Personal information
- Full name: Richard Cox Hales
- Born: 29 September 1817 Dinapore, Bengal Presidency, British India
- Died: 25 April 1906 (aged 88) Hove, Sussex, England

Domestic team information
- 1840: Oxford University

Career statistics
| Competition | First-class |
| Matches | 1 |
| Runs scored | 1 |
| Batting average | 1.00 |
| 100s/50s | –/– |
| Top score | 1* |
| Catches/stumpings | –/– |
- Source: Cricinfo, 5 May 2020

= Richard Hales =

English cricketer and clergyman

Richard Cox Hales (29 September 1817; Dinapore – 25 April 1906; Hove) was an English first-class cricketer and clergyman.

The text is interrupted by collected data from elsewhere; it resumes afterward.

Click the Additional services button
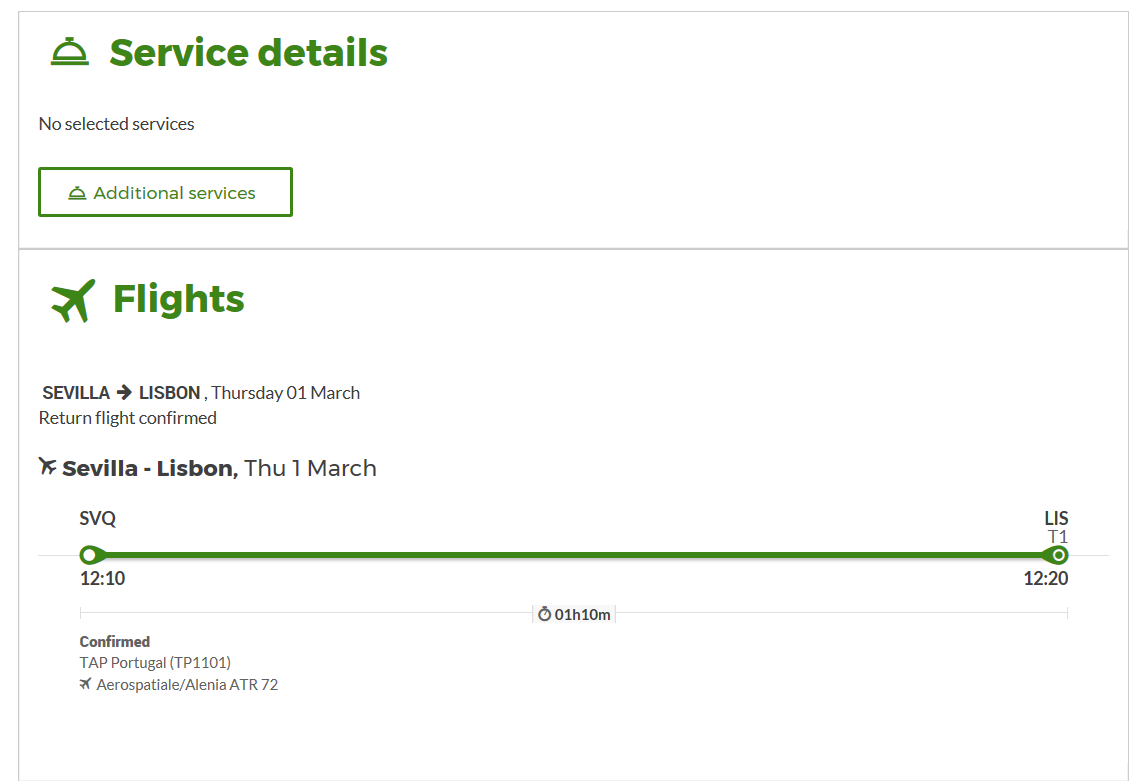 (x=165, y=192)
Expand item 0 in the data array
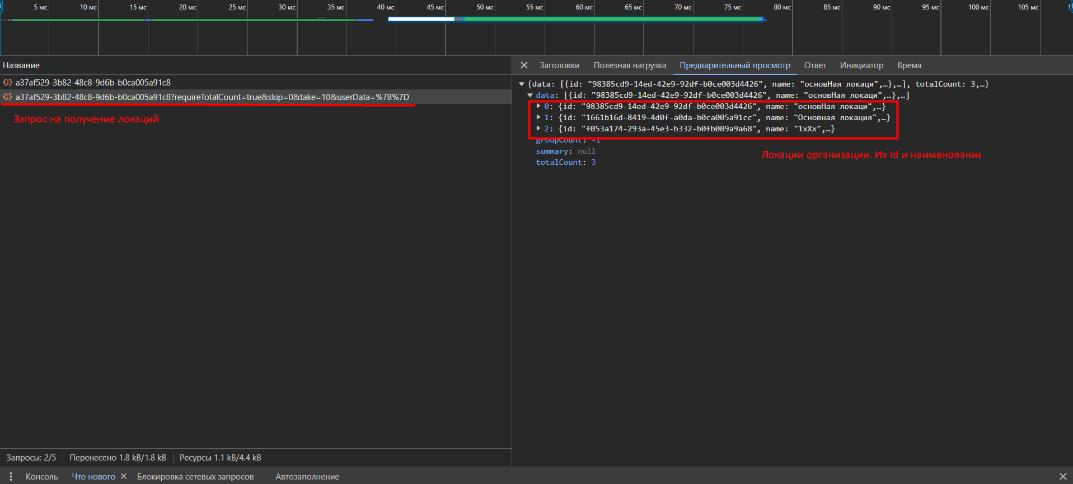Image resolution: width=1073 pixels, height=484 pixels. (539, 106)
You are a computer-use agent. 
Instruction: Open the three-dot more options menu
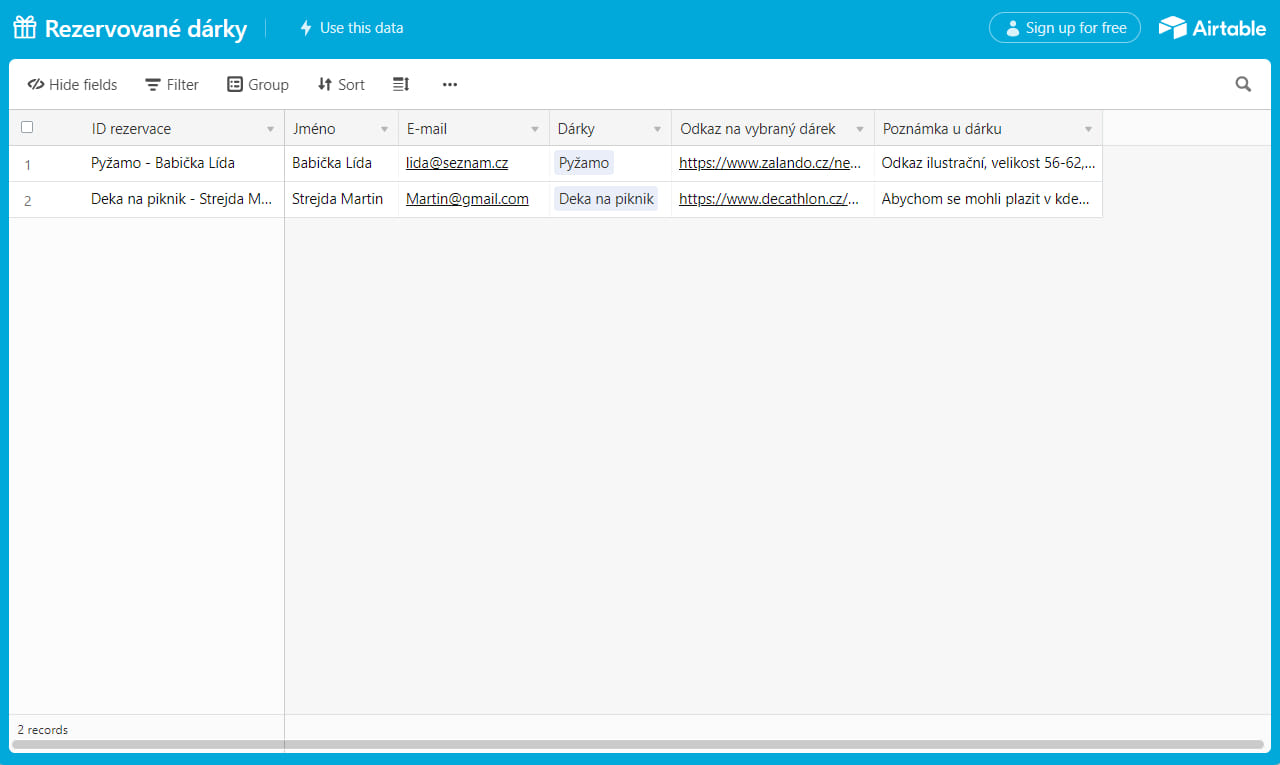point(450,85)
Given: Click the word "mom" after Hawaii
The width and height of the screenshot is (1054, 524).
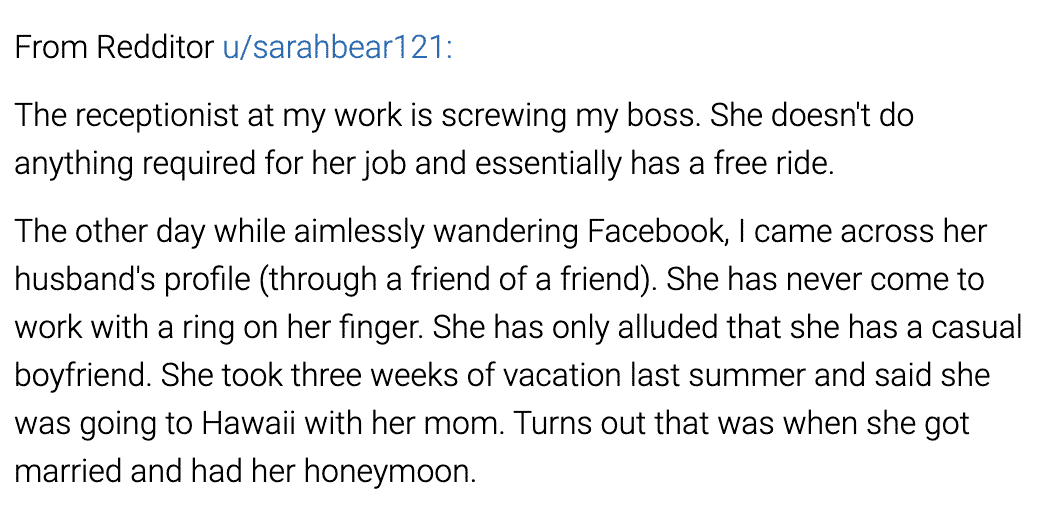Looking at the screenshot, I should pyautogui.click(x=468, y=422).
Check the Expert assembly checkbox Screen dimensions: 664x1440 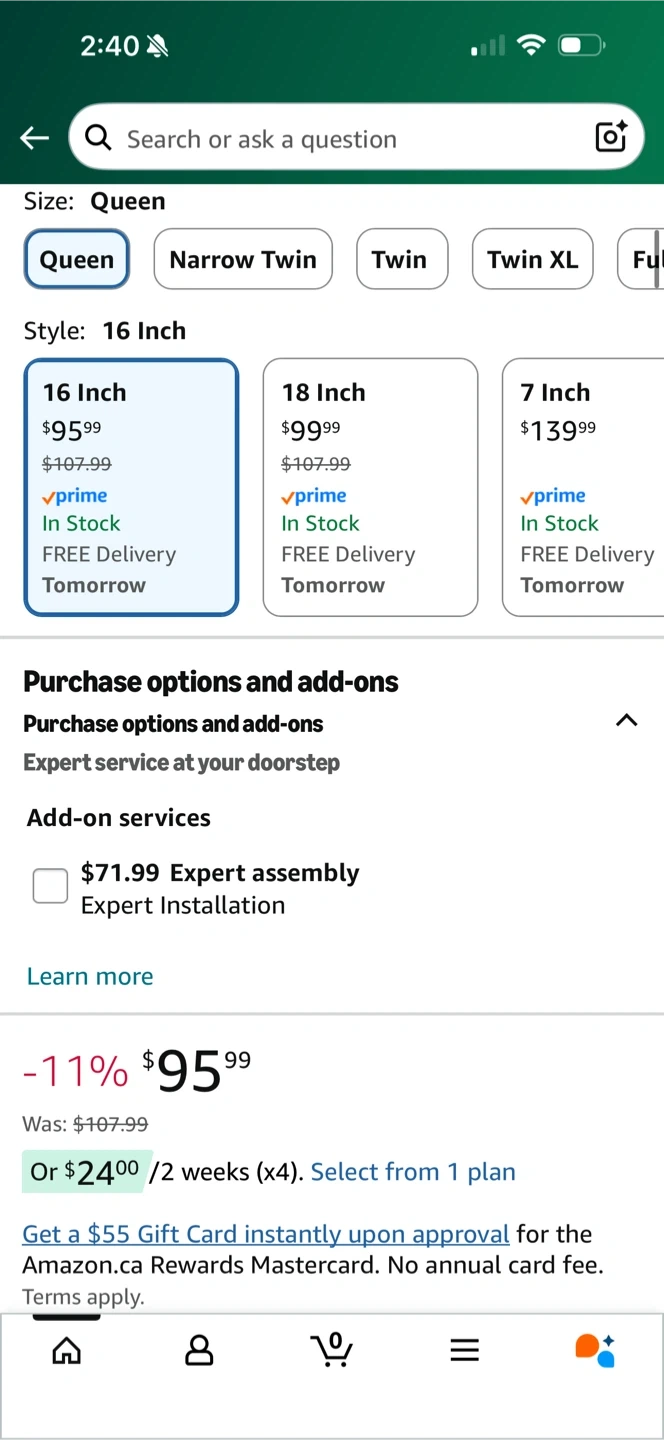50,886
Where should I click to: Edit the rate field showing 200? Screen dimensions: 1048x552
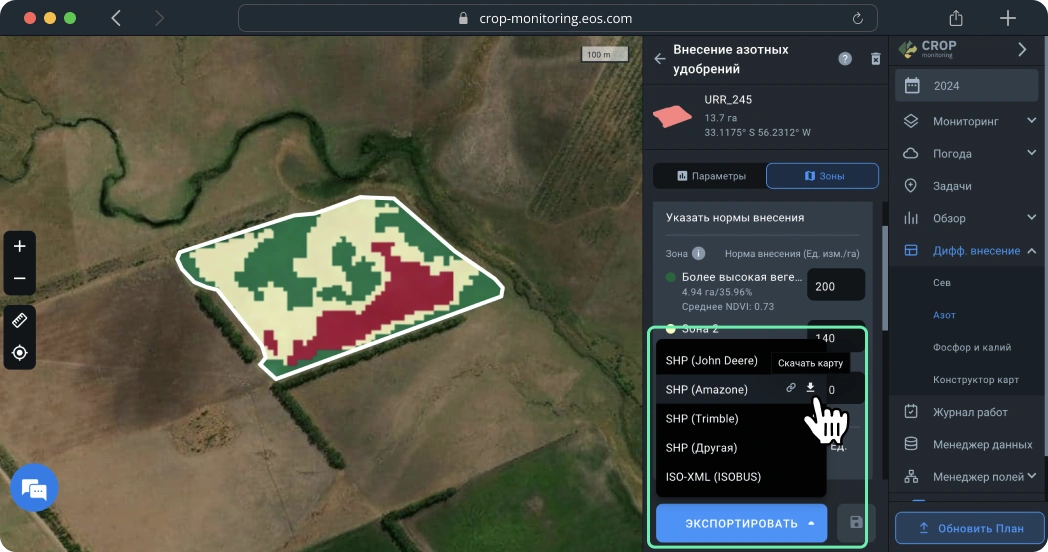[x=835, y=286]
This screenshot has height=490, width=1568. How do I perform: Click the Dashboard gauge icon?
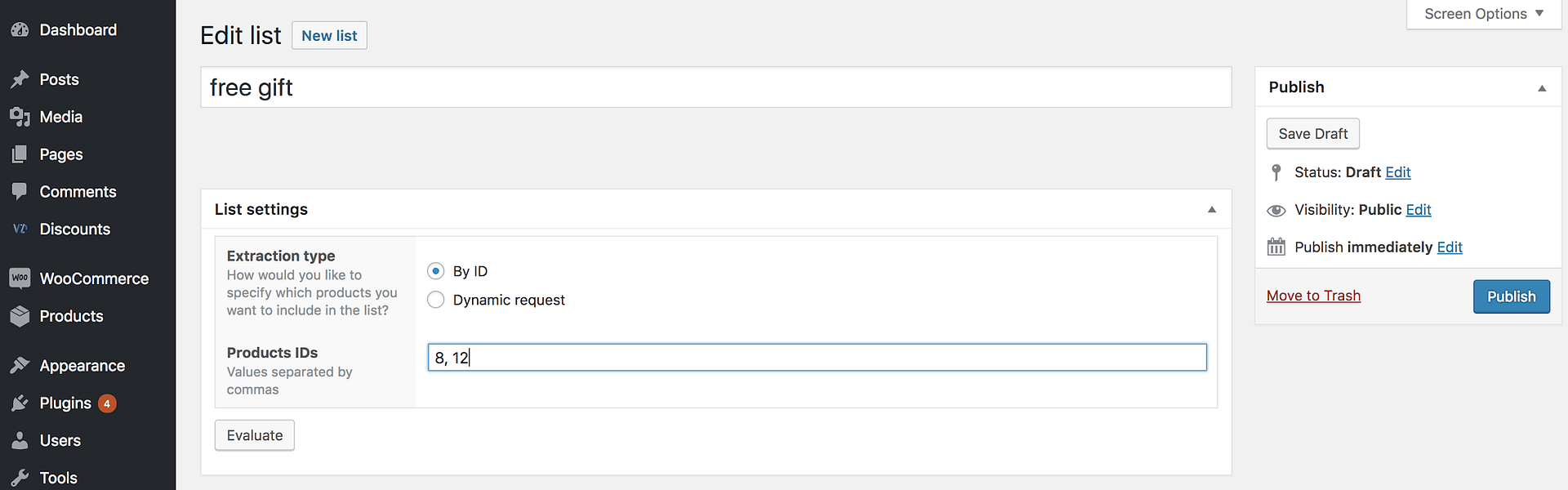pyautogui.click(x=20, y=30)
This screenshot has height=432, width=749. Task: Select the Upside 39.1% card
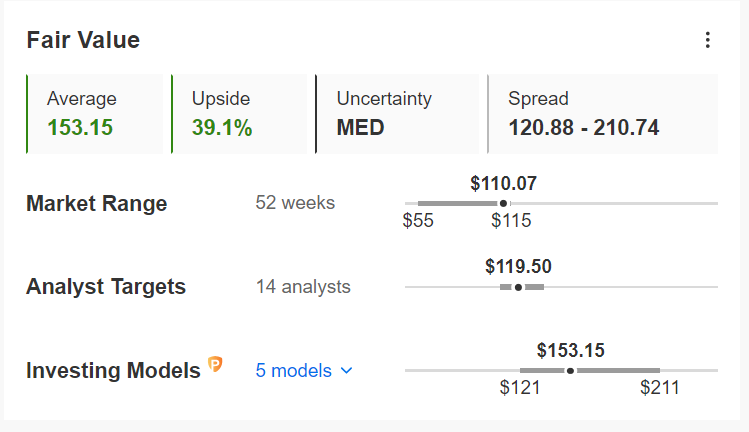coord(240,113)
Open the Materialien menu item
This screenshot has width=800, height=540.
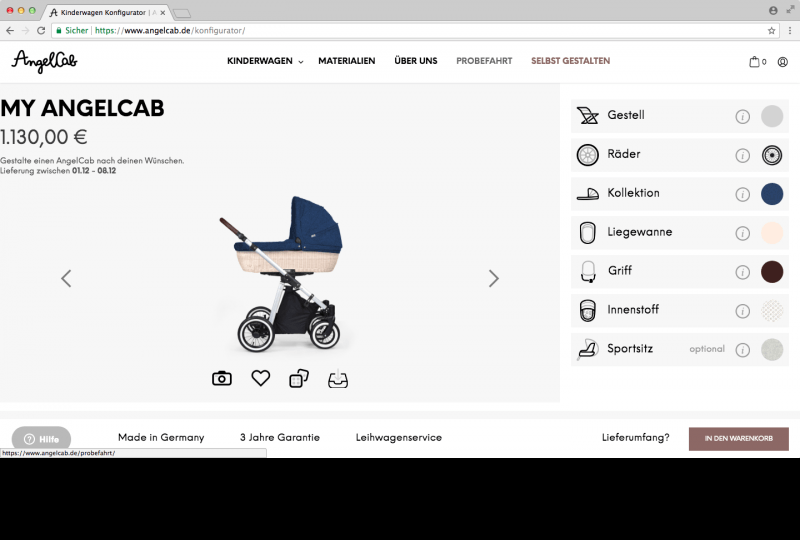click(x=346, y=61)

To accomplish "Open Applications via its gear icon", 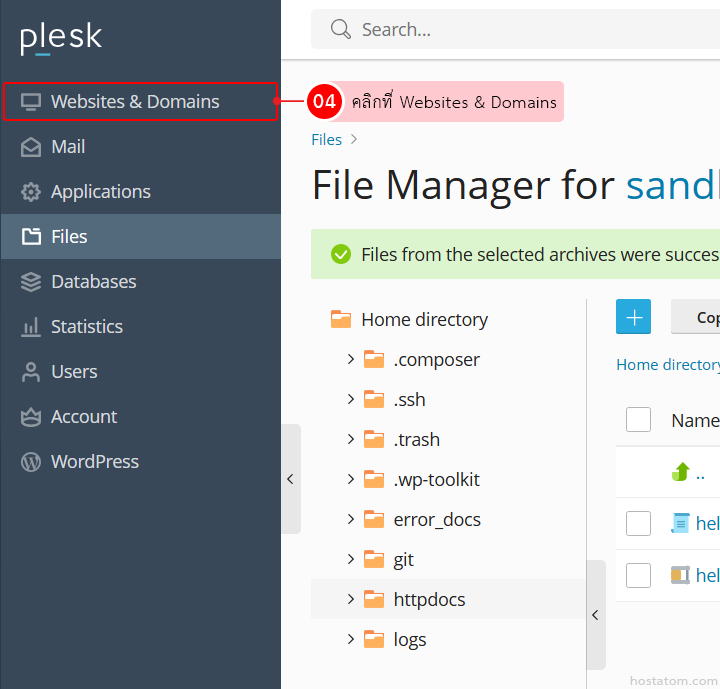I will coord(31,192).
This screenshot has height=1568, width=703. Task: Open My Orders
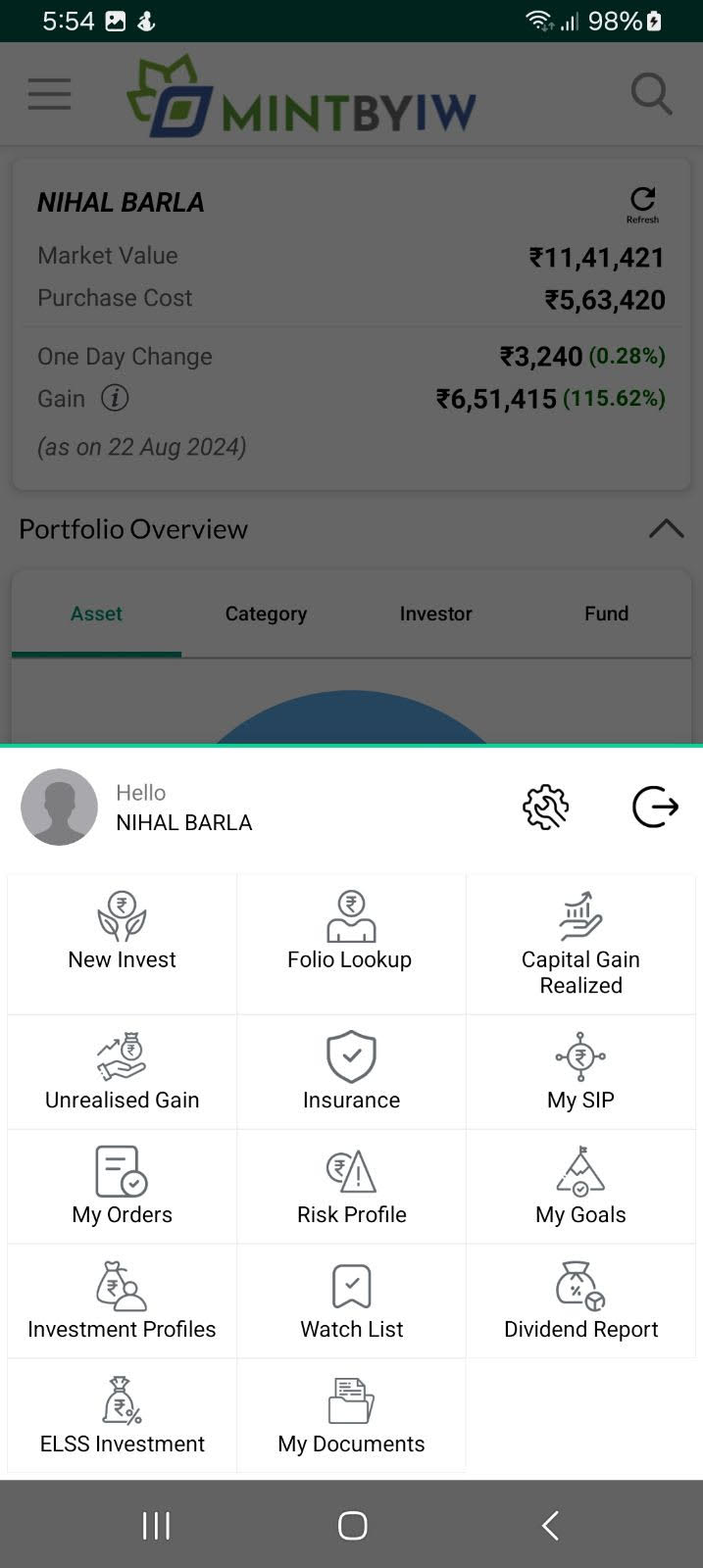pyautogui.click(x=122, y=1187)
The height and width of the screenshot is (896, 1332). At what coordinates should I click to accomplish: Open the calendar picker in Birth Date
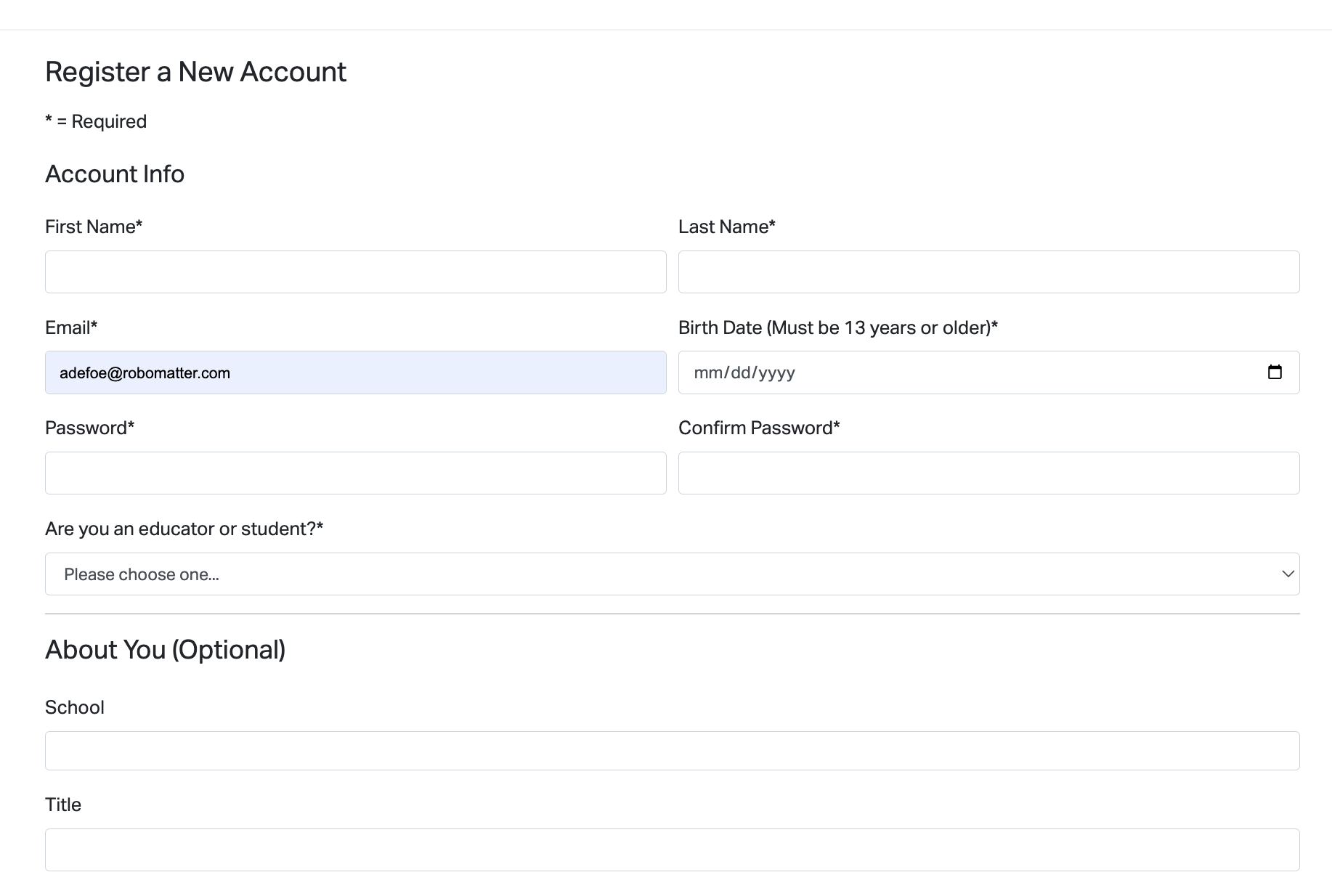pyautogui.click(x=1274, y=372)
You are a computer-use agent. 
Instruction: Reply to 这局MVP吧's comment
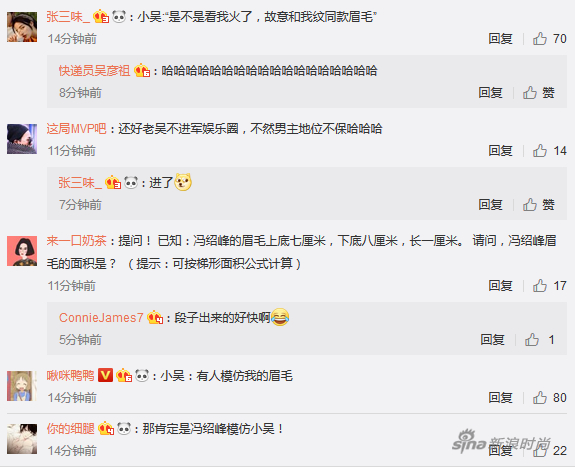point(500,150)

The son of James Hales of the Bengal Army, he was born in British India at Dinapore in September 1817. He later studied in England as a scholar at Magdalene College at the University of Cambridge in 1838, before furthering his studies at Magdalen College at the University of Oxford. While studying at Oxford, he made a single appearance in first-class cricket for Oxford University against the Marylebone Cricket Club at Lord's in 1840. Batting twice in the match, he ended the Oxford first innings unbeaten on a single run, while in their second innings he was dismissed without scoring by Frederick Thackeray.

After graduating from Oxford, Hales took holy orders in the Church of England. His first ecclesiastical post was as rector of Carfax, Oxford from 1850, where he was also a lecturer at St. Martin's Carfax. He became the rector of Woodmancote, Sussex in 1860.